→ About this task:
Once you find a line containing the word "computer" in the entries below, copy it.

→ Records:
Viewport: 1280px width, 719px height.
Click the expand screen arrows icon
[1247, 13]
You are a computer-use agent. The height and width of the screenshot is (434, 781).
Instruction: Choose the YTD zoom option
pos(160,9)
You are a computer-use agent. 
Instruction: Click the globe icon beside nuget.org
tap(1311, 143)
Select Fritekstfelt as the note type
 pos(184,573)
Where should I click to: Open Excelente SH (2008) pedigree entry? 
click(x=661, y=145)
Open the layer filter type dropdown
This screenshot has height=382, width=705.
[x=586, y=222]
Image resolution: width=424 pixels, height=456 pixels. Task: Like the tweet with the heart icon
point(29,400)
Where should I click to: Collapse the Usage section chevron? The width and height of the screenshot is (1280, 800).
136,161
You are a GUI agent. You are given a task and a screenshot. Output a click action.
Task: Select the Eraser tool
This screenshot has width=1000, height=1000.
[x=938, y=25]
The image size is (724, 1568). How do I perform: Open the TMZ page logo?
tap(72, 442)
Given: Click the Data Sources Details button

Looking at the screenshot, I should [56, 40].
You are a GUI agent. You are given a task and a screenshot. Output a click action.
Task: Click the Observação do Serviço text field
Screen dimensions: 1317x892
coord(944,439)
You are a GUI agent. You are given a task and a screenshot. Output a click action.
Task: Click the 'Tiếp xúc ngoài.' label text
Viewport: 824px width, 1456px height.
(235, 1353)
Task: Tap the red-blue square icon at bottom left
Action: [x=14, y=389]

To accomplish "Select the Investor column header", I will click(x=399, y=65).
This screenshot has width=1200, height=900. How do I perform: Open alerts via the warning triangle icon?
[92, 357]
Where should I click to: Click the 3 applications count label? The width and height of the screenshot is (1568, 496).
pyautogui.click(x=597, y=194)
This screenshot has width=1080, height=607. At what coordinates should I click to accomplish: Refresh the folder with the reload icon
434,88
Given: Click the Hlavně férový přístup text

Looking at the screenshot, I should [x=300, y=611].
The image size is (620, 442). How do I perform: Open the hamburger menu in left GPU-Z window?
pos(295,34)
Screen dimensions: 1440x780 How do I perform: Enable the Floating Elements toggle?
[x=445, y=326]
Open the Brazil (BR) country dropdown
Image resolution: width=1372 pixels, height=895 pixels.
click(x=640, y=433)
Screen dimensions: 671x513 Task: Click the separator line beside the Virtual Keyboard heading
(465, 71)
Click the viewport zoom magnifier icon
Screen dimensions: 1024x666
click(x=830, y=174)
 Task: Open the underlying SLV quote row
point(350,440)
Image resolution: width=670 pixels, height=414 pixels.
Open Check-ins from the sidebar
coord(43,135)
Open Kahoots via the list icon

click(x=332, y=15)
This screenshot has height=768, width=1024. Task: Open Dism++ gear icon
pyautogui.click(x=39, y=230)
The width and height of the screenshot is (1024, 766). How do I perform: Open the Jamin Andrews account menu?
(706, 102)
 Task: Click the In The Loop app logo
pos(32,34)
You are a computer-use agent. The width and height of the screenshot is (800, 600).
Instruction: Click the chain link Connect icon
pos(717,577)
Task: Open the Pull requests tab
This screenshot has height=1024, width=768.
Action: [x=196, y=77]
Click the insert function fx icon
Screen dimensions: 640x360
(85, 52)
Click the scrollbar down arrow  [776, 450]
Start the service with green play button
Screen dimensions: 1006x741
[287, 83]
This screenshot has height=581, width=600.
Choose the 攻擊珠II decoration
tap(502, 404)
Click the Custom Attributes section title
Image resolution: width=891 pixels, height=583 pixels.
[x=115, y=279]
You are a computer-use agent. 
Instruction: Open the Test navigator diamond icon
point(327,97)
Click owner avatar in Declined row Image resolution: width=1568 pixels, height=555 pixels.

→ Answer section:
You are a computer-use agent. The height and width of the screenshot is (434, 781).
You are a computer-use agent. 
You are a computer-use agent. The width and height of the screenshot is (800, 600).
You are a computer-use agent. 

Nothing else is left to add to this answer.